The other trick to it is to have water available to you throughout the day. I (& many of my patients) have found that having a large container of water sitting on my desk, keeps me refilling my drinking glass, vs. having to get up and walk the fifteen feet to the water cooler every time I finish my glass. If I don’t have more water handy, I am usually so wrapped up in my work, I tend to forget or procrastinate getting refills, and I end up not drinking as much throughout the day. If you just forget to drink, you can set recurrent reminders/alarms in your phone or computer (ex. on Outlook). Some people can sip all day and get through a large amount of water, others have to treat it like medicine and drink a large amount all at once; either way works.

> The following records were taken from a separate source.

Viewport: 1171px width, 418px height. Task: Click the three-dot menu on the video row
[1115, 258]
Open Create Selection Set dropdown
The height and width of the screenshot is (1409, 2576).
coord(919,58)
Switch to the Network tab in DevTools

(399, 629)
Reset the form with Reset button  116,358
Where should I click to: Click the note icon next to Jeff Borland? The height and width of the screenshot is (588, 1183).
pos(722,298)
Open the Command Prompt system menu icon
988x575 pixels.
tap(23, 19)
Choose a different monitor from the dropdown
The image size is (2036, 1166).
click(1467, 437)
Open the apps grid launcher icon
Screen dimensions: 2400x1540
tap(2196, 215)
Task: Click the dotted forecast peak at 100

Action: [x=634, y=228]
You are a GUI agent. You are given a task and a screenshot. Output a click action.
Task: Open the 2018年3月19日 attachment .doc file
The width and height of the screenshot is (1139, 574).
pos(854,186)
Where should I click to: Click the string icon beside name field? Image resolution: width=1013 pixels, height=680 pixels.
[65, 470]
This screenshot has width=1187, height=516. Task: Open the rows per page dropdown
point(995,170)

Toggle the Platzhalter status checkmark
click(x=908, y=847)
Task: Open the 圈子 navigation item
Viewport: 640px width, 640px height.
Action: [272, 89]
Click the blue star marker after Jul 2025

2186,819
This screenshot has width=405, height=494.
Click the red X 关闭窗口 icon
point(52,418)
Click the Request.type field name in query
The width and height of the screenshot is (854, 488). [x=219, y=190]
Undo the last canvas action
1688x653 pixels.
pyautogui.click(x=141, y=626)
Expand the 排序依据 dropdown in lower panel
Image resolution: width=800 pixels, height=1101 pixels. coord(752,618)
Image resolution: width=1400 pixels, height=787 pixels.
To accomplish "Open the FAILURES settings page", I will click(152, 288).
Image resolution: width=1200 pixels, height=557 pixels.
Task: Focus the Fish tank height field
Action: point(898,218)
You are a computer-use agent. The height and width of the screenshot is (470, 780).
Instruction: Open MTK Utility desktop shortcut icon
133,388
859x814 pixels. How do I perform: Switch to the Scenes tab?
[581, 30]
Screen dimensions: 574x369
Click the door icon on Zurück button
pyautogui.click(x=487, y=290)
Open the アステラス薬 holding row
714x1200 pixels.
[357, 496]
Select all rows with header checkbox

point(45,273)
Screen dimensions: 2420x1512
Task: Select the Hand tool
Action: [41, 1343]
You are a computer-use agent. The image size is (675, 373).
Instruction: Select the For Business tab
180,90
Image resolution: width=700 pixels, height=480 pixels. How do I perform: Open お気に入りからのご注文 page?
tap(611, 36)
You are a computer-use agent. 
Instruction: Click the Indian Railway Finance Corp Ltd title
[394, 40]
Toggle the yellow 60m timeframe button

If you really just don’t like the taste of plain water, try herbal teas (hot, room temp or iced) that are naturally non-caffeinated, or water that is flavored with fruit essences (avoid the ones with sweeteners, either natural or artificial). If adding lemon to your water on a regular basis, keep in mind that the acid in the lemons can eat away at the enamel on your teeth and cause or worsen tooth decay. I’d say it’s fine on an occasional basis, but maybe not something you want to do constantly.
**So if you too would like to experience the benefits of this amazing and miraculous supplement called Water™, just send three easy payments of $19.99 to my office. I’ll even throw in a set of Ginsu knives!** (not really)
But seriously, just try drinking the recommended amount of water for two weeks. Even one week. You should notice the difference.